Singoli contributi presenti nel volume rispondono a questo interrogativo. Per esempio, il ruolo svolto dal Presidente della Repubblica Mattarella in occasione del lungo e complesso procedimento di formazione del Governo Conte diventa molto più comprensibile e lineare se si tiene presente il fatto che il Presidente è tenuto a garantire il rispetto di una Costituzione che, per effetto delle condivisioni di sovranità consentite, sin dall’origine, dall’art. 11 Cost. e, più di recente, dagli artt. 117 e 97 Cost., è ormai divenuta una “Costituzione composita”.
Quanto alle forme di governo regionali, anch’esse sono sia influenzate dalle dinamiche europee, sia chiamate ad esserne elemento essenziale: l’Unione europea presuppone e in qualche misura incoraggia un’articolazione territoriale dei suoi Stati membri. E, soprattutto, pone in diretta concorrenza tra di loro i vari sistemi istituzionali: quelli meno efficienti e non in grado di identificare tempestivamente e di rappresentare efficacemente i loro interessi finiscono inevitabilmente per risultare penalizzati in ambito europeo.

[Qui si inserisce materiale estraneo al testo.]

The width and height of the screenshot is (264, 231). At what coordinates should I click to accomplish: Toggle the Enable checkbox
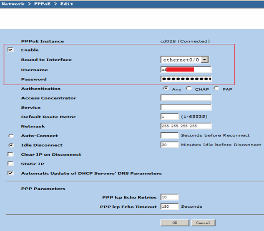click(11, 50)
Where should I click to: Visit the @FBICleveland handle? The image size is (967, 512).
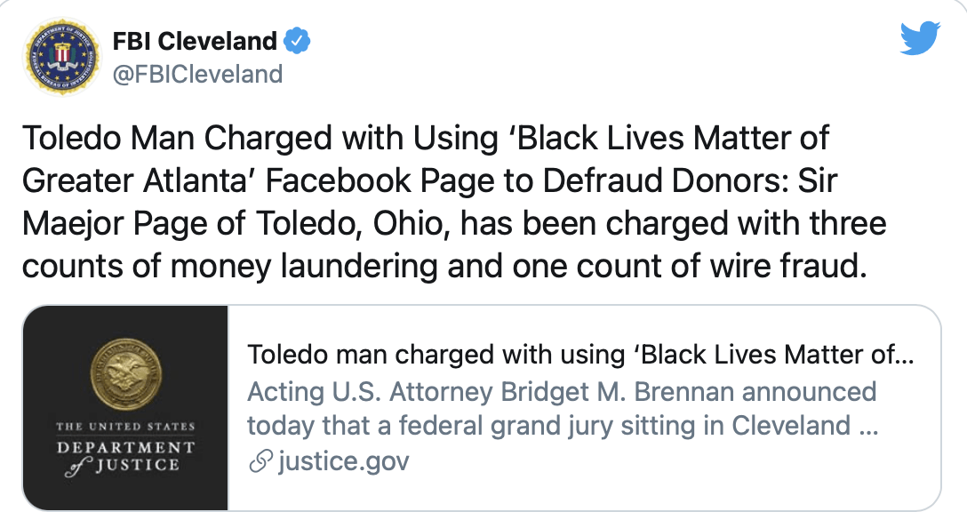click(197, 74)
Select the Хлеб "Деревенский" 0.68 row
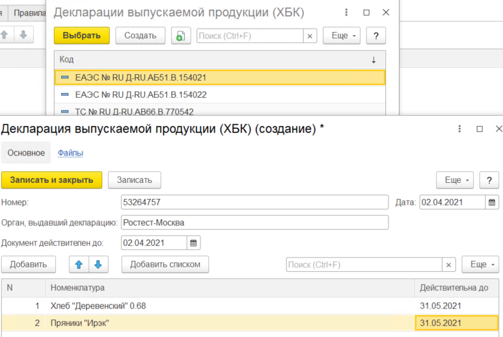The height and width of the screenshot is (337, 503). [195, 305]
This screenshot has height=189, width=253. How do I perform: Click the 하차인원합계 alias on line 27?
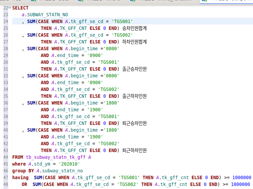pyautogui.click(x=134, y=42)
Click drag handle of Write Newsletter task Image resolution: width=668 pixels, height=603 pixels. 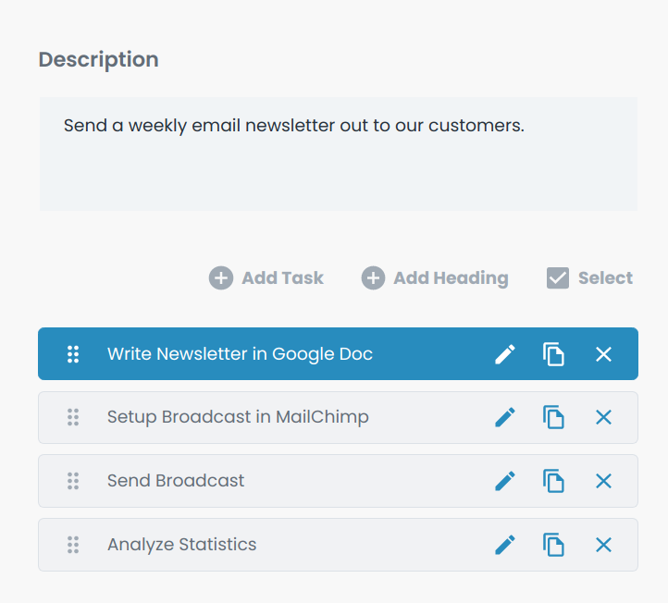[73, 354]

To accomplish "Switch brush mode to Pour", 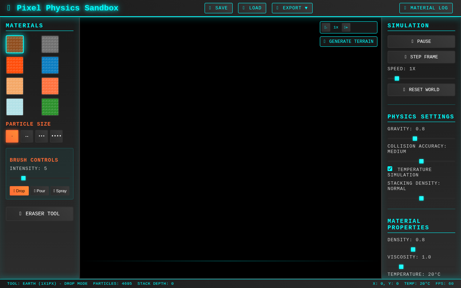I will (40, 191).
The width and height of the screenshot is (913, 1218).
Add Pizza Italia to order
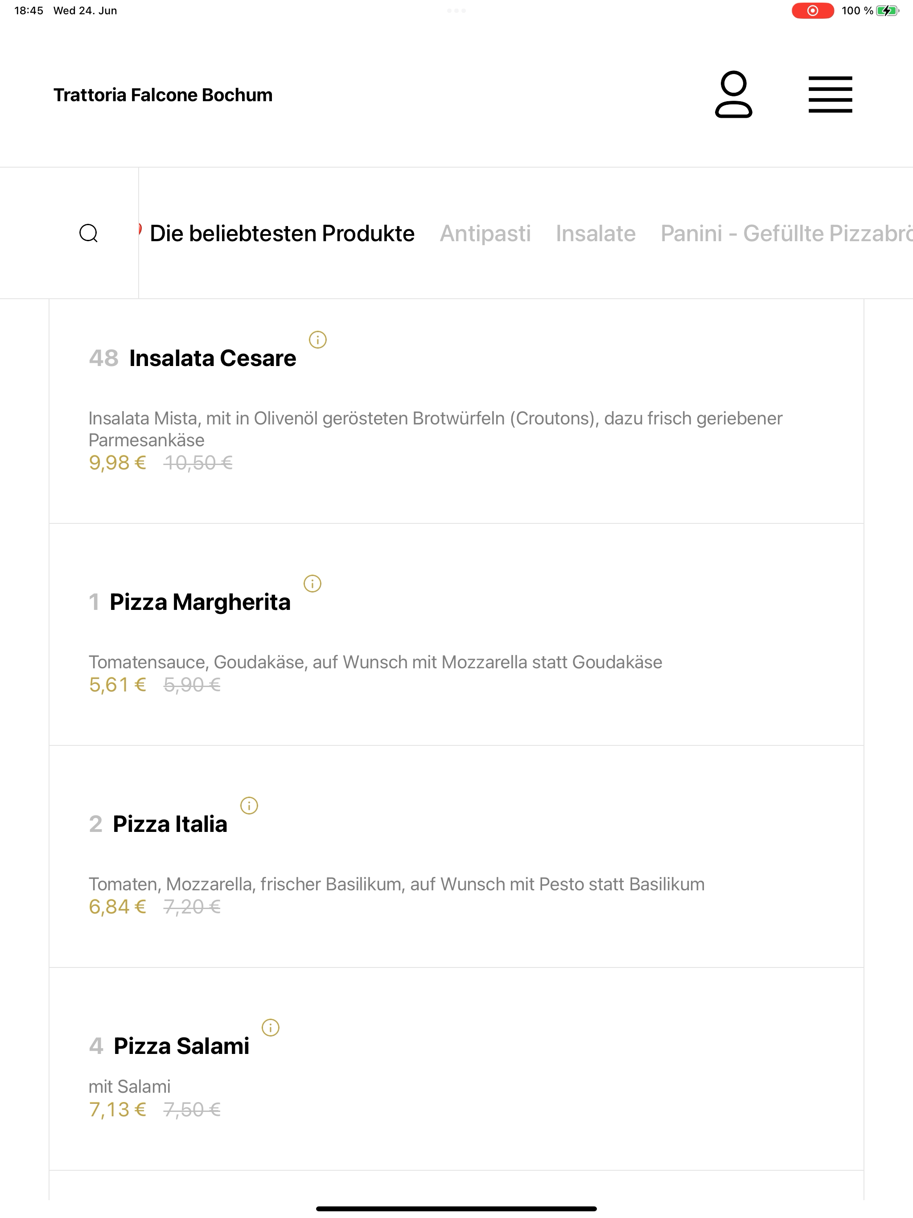click(456, 856)
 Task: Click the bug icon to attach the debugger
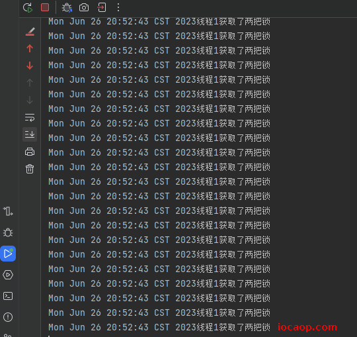tap(67, 7)
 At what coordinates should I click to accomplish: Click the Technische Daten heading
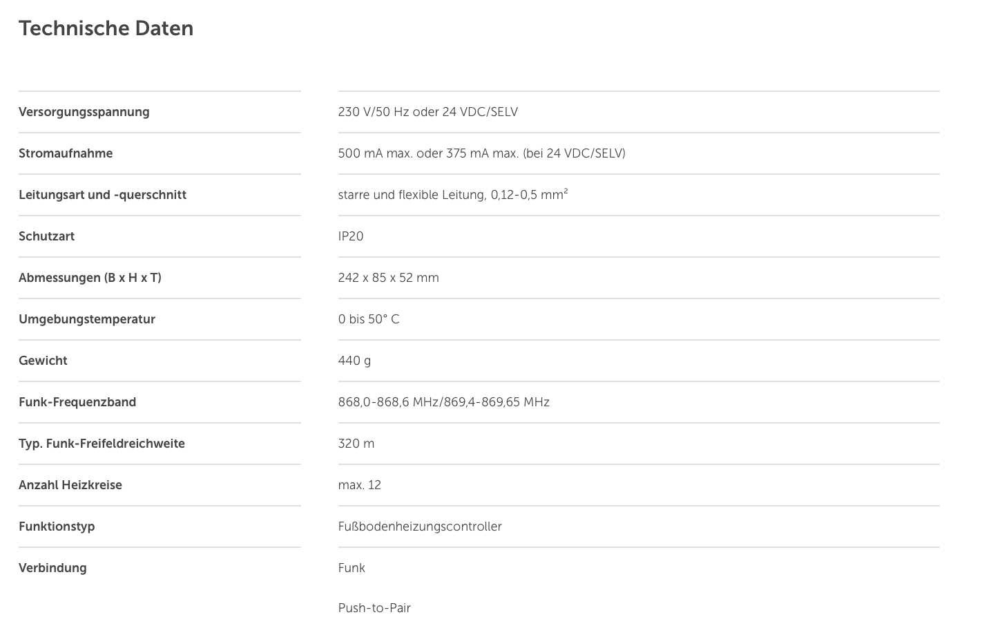106,28
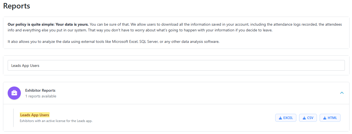
Task: Download Leads App Users as EXCEL
Action: (x=286, y=118)
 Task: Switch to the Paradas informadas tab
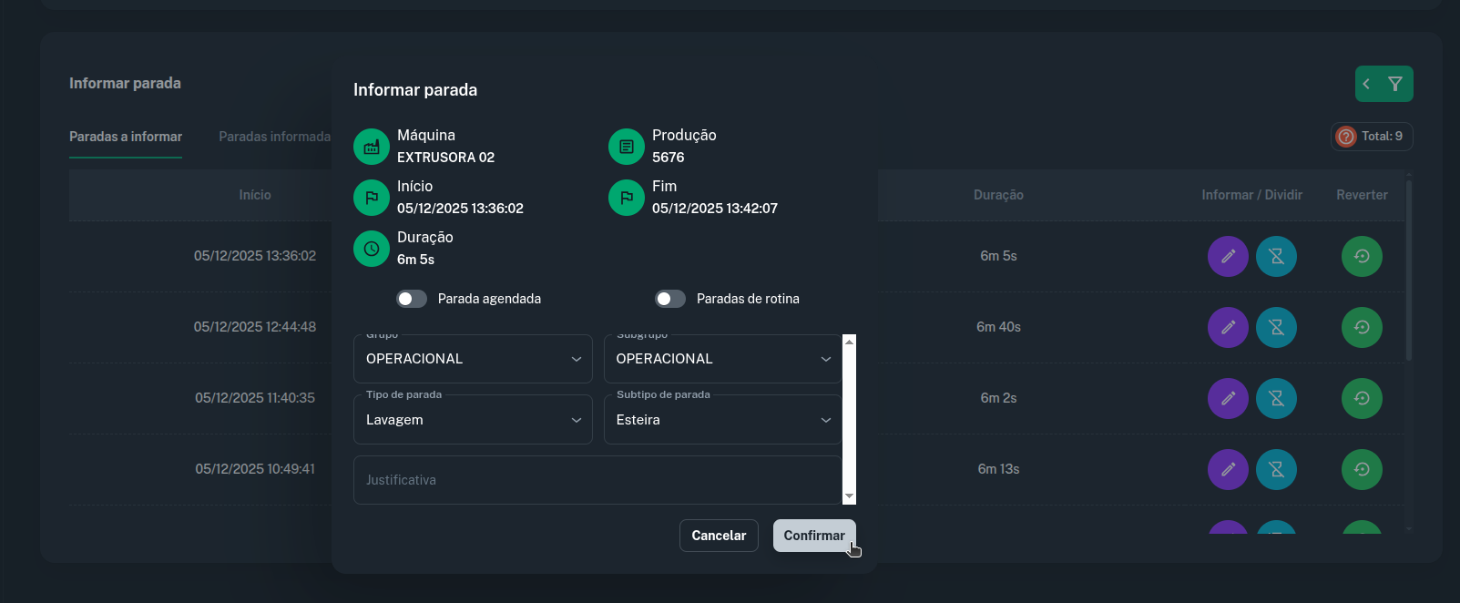274,137
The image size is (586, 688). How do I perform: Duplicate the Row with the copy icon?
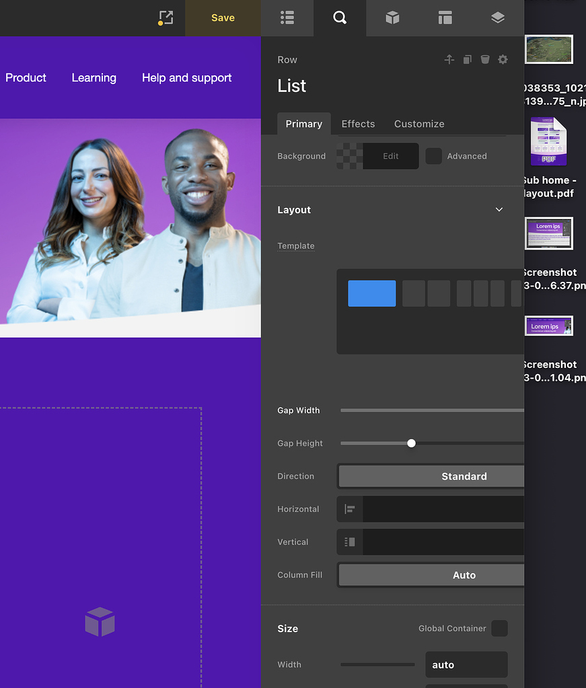(x=467, y=59)
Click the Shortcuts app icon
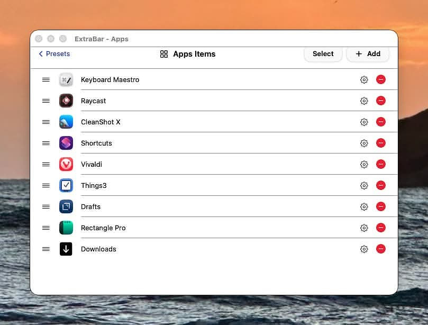The height and width of the screenshot is (325, 428). (x=66, y=143)
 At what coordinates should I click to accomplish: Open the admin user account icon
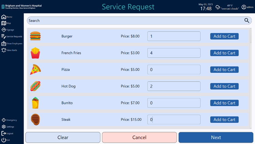pyautogui.click(x=244, y=7)
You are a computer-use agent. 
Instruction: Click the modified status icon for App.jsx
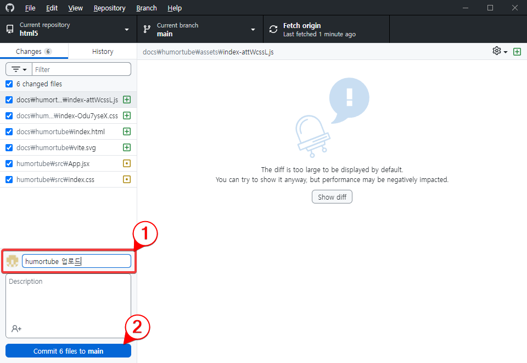127,163
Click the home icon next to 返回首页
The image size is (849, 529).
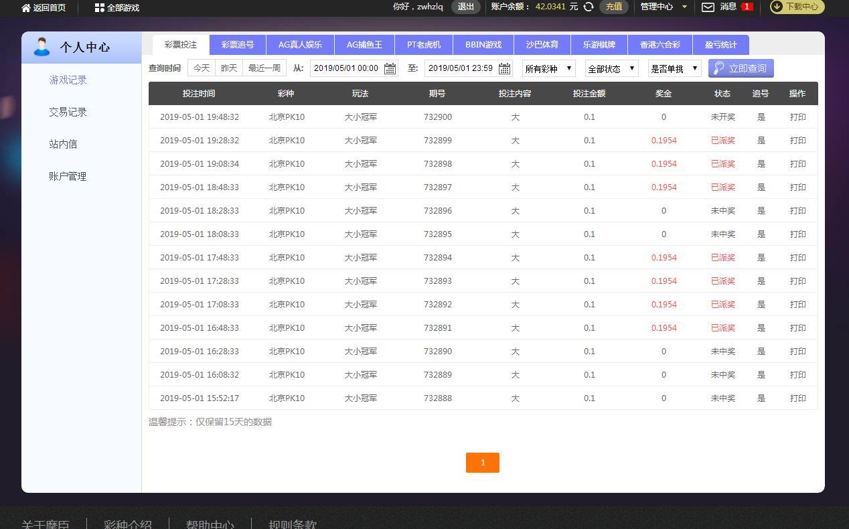point(26,7)
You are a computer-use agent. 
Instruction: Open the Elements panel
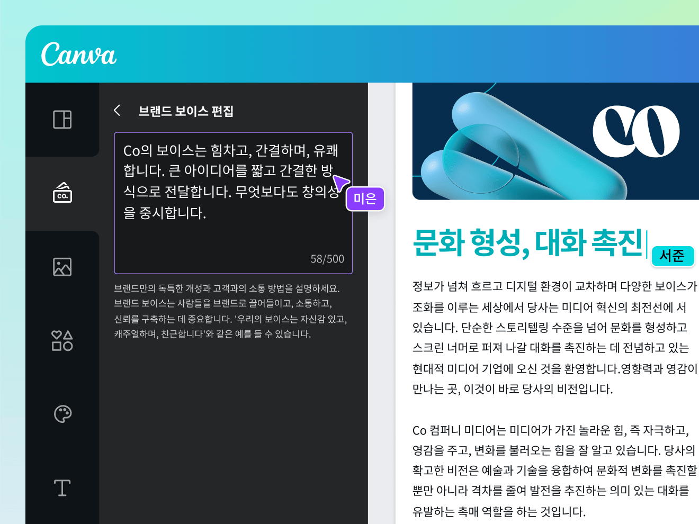tap(62, 341)
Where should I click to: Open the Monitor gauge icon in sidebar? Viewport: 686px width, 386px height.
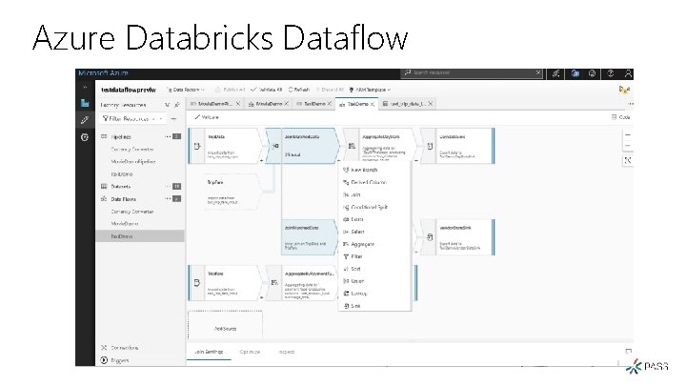tap(85, 136)
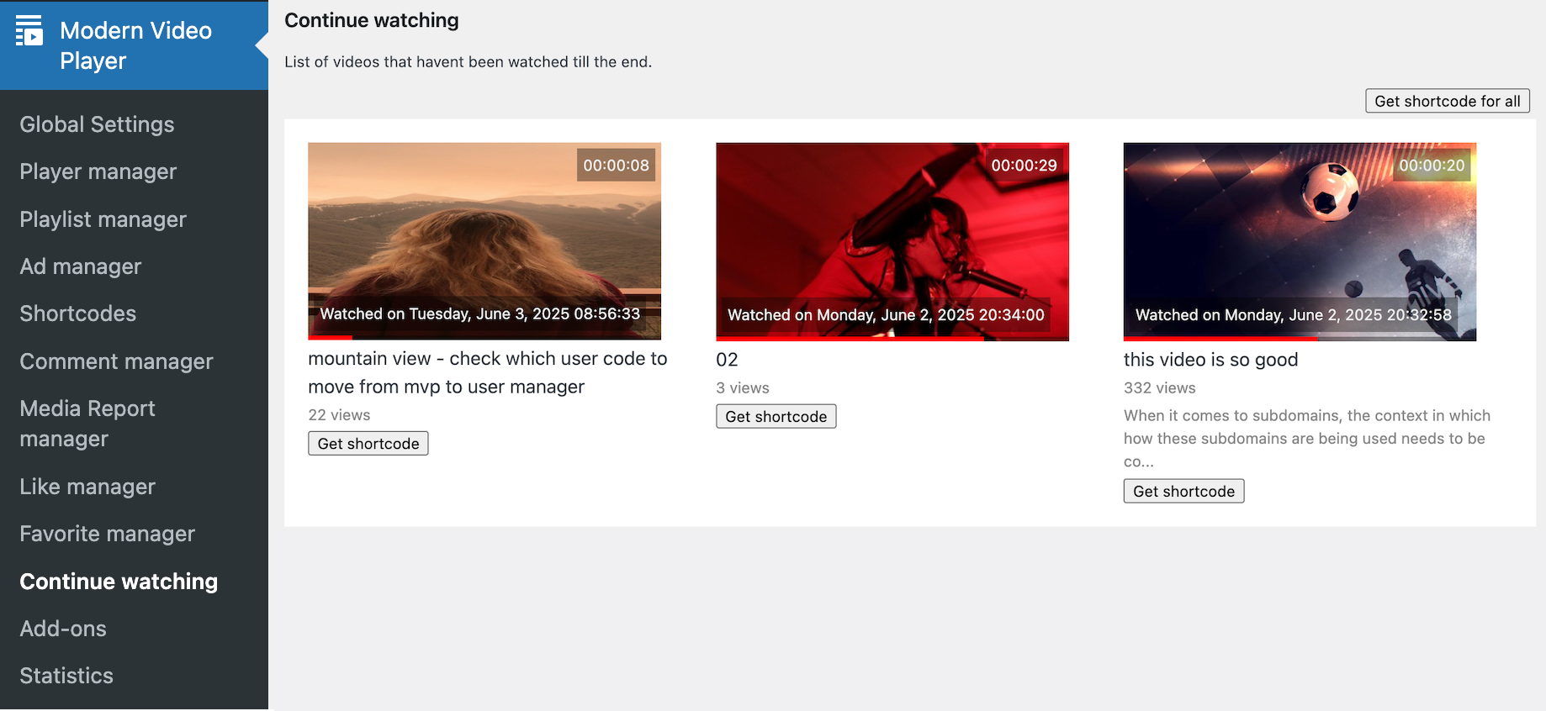The image size is (1546, 711).
Task: Get shortcode for mountain view video
Action: point(368,444)
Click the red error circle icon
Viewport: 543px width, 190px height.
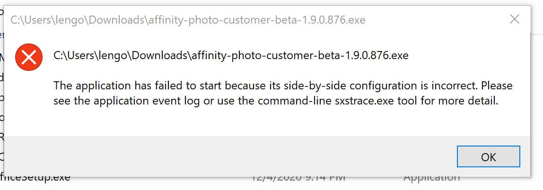click(x=29, y=58)
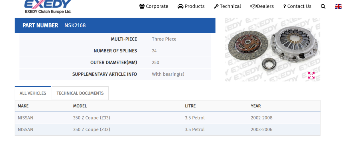Select the All Vehicles tab
The width and height of the screenshot is (343, 148).
click(x=33, y=93)
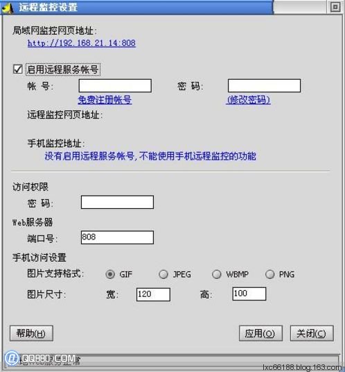Viewport: 345px width, 372px height.
Task: Focus the remote service 密码 input field
Action: tap(264, 85)
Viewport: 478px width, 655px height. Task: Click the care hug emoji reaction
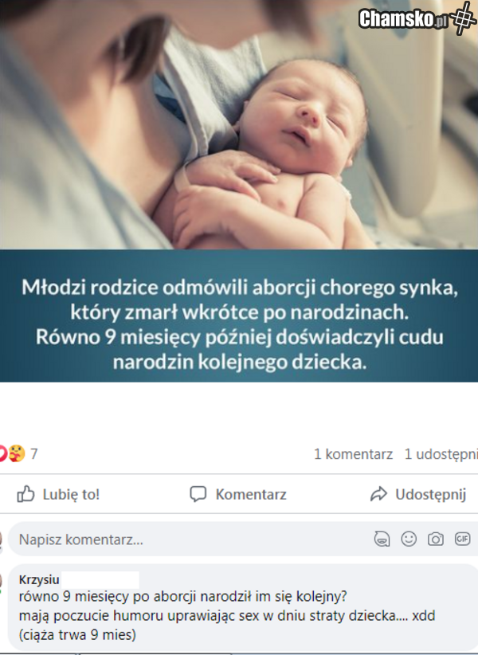coord(16,453)
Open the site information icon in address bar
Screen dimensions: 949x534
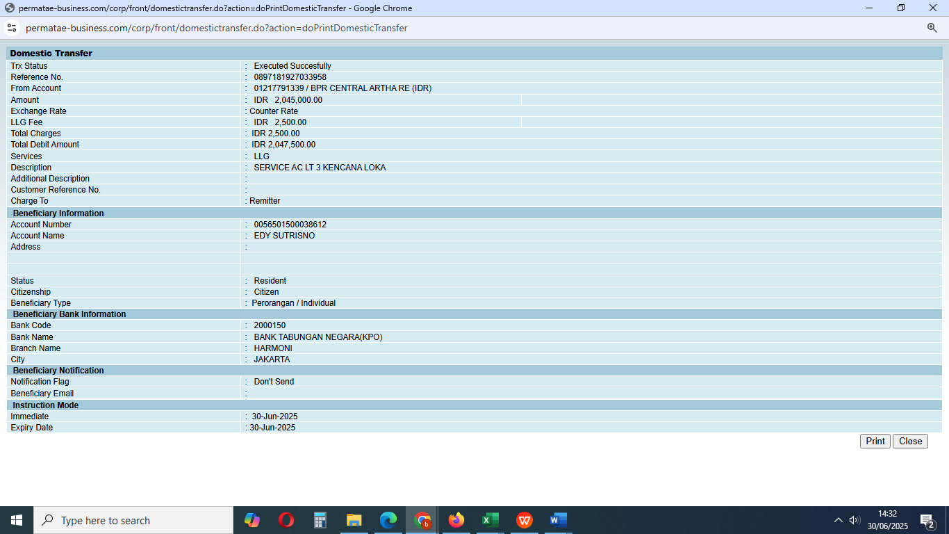(x=12, y=28)
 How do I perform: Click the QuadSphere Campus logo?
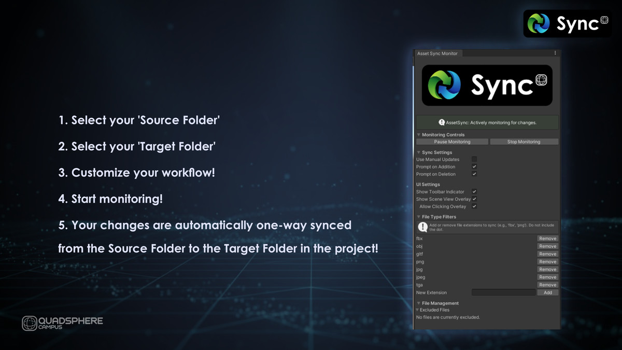63,321
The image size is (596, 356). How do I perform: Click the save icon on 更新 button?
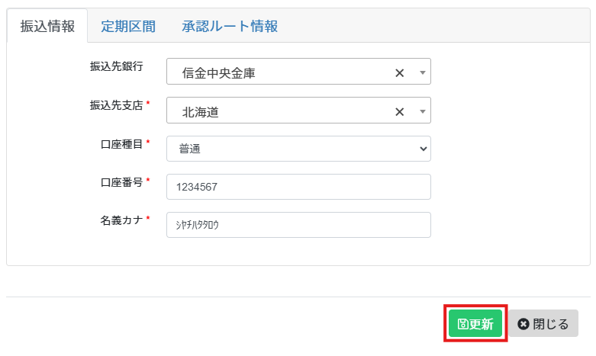[462, 324]
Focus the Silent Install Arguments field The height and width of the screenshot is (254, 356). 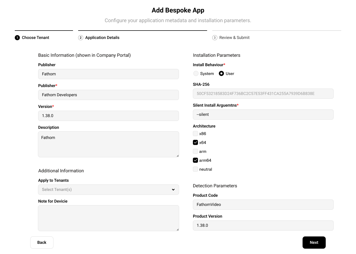coord(263,115)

Ecco una ragione in più per cui occorre liberarsi da un po’ di retorica federalista, di cui a lungo il processo di integrazione europea si è circondato, specie in Italia, secondo la quale l’UE avrebbe già condotto o comunque condurrebbe, in prospettiva, ad un superamento degli Stati nazionali. Al contrario, le dinamiche decisionali che oggi caratterizzano l’UE, sempre più chiaramente intergovernative, chiedono nuove, e tutt’altro che facili, prestazioni alle istituzioni nazionali e sub-nazionali.
Di ciò occorre essere consapevoli se si vuole essere in grado di esercitare un peso significativo in queste, sempre più decisive, dinamiche.